# Multiple Lathes



## moke (Nov 6, 2010)

I have always been curious about the people that have multiple lathes. Aside from the obvious metal lathe vs wood lathe, what are some of the reasons....Do you keep buffing euipment on one exclusively, drill on one, turn on another....etc.  If you would share these ideas and how many lathes you have I think this would be fun to know....
Mike


----------



## gr8danish (Nov 6, 2010)

I have a lathe set up on my Mills X-Y table... This lets me do inlay, indexing, etc... etc. I can also use the mill as a live cutting tool when turning larger blanks to round very quickly.

I also have a 3rd cheap lathe that I just picked up recently. I use it solely for sanding / polishing & finishing tasks.
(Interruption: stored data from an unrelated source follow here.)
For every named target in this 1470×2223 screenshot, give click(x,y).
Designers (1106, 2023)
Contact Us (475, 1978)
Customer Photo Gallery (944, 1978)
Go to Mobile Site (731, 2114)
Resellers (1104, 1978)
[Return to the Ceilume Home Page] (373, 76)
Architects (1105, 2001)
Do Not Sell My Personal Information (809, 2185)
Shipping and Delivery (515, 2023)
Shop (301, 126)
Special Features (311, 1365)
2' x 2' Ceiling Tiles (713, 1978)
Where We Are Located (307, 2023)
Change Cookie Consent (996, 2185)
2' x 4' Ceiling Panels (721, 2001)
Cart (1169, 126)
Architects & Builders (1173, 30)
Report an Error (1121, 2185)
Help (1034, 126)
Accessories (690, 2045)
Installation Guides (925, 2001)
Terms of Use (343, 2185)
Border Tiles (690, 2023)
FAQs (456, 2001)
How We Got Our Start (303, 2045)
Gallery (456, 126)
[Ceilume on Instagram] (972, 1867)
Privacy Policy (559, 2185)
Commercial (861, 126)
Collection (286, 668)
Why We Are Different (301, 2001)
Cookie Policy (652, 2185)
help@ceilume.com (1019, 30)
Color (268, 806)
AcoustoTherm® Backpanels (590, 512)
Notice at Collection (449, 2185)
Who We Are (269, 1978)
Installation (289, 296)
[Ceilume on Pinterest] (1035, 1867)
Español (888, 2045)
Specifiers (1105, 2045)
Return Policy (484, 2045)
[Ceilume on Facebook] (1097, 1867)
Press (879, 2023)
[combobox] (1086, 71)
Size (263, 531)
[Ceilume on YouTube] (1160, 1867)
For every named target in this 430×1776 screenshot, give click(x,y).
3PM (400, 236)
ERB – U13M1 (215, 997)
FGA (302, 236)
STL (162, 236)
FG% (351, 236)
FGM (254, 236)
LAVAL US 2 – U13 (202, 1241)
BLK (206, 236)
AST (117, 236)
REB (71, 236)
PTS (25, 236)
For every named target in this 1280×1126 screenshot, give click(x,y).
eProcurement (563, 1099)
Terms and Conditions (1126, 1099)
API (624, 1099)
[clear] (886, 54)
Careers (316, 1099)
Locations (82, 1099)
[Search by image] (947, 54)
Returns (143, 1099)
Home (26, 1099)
That way I don't destroy the ways on my good lathes.

Other reasons for having multiple lathes would include having a "production" type environment where every machine is dedicated to a particular task. This makes things exponentially faster, as setup time on my metal lathe is the biggest time killer for me. Granted having things like a quick change tool post, and a modified tail stock with a cam-lock makes things faster; but nothing is as fast as dedicated machinery.


----------



## Mark (Nov 6, 2010)

I picked up a second lathe due to the price. I use it mainly for a buffing station. I also use it while the main lathe is in use (by my wife). 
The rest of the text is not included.